• BRIEF 1
According to the research outline on data companies, in what year was the General Data Protection Regulation implemented in the UK?
• BRIEF 2
Using the research outline on data companies, explain why the General Data Protection Regulation was implemented in the UK.
• BRIEF 3
Continue the research outline on data companies from the point at which it stops.

• DOCUMENT TEXT
==========
Research Outline

Data Companies - Overview

Goals

To provide an overview of data companies covering their functions and offerings, types and categories, capabilities, competitive landscape, and the regulatory environment the industry is subjected to in the US and UK.

Early Findings

  • According to Privacy International, the term "data companies" has evolved to connote companies that are in some way involved in the collection, processing, and distribution of data, such as data brokers, advertisers, marketers, web trackers, and other similar services.
  • Several forms of data exist along the commercial data supply chain. Forbes groups data into 13 broad categories. They include big data, structured/unstructured data, time-stamped data, spatiotemporal data, open data, dark data, real-time data, genomics data, operational data, high-dimensional data, unverified data, and translytic data.
  • There are several regulations guiding the collection, processing, and distribution of data. In the UK, the General Data Protection Regulation (GDPR) was implemented in 2018 to modernize and harmonize data protection laws around the use of personal data or identifiable data by data companies.
==========
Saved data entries
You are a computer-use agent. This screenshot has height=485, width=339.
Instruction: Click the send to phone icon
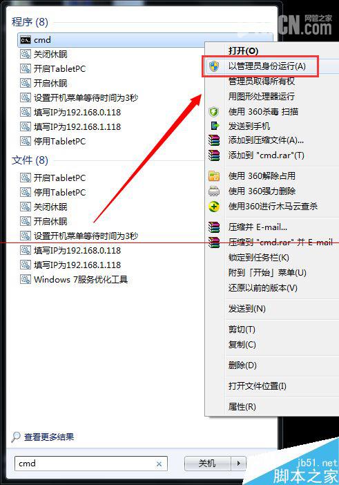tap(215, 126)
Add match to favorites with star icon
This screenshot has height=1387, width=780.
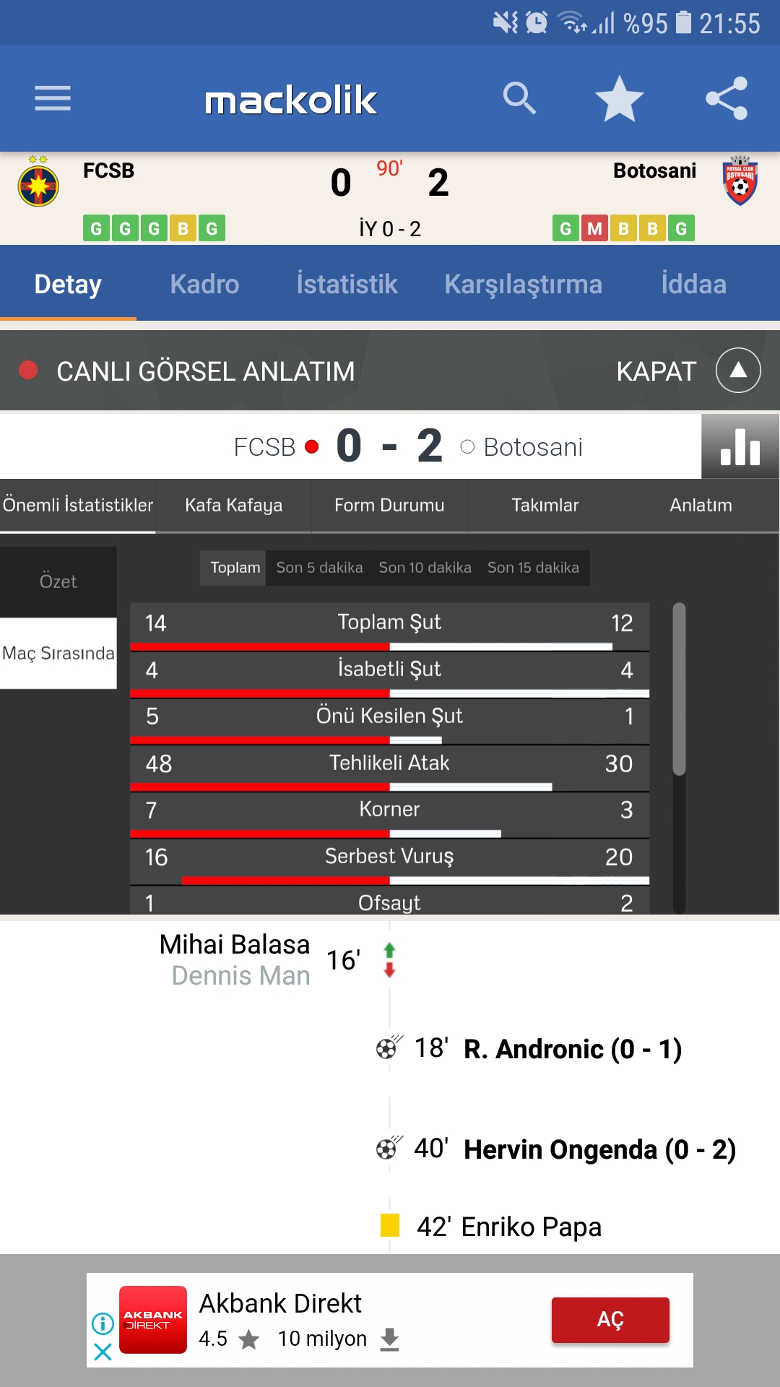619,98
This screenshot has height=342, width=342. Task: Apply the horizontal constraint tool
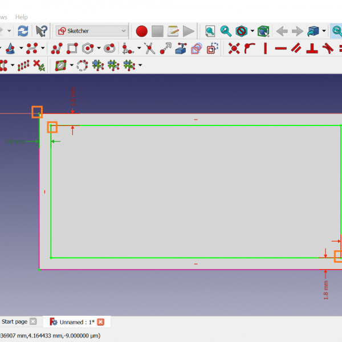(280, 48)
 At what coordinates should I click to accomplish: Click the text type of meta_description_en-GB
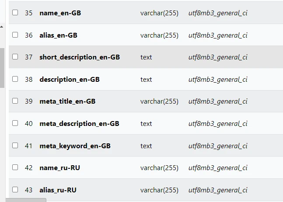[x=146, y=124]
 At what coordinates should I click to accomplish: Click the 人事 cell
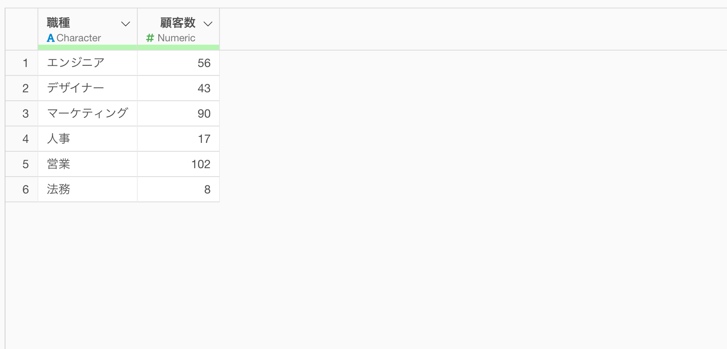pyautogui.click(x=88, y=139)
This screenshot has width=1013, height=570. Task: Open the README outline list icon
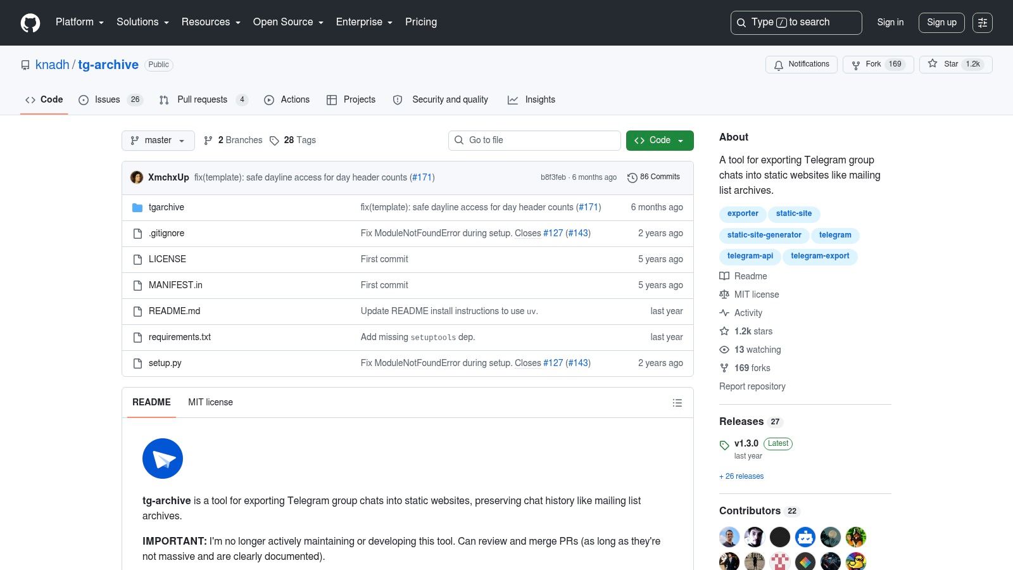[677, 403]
==========
• RESULT 1
2018

• RESULT 2
It was implemented to modernize and harmonize data protection laws governing how data companies use personal or identifiable data.

• RESULT 3
  • However, there is no single principal data protection legislation in the United States as observable in the UK. Rather, several federal and state laws were created to protect the personal data of US citizens. The individual laws protect various types of data such as children's information, professional information, creatives, and communications.
  • Data companies operate in various niches which are sometimes intertwined with other segments of the industry. Some of the top data companies include IBM, which primarily stores, manages and analyze data; Micro Focus, which deals with large structured data and query; Teradata, which provides an analytic data platform, marketing, consulting services, and helps companies derive insights from data; SAP, which operates the largest enterprise application platform; and Google, which is regarded as the world's largest data processor.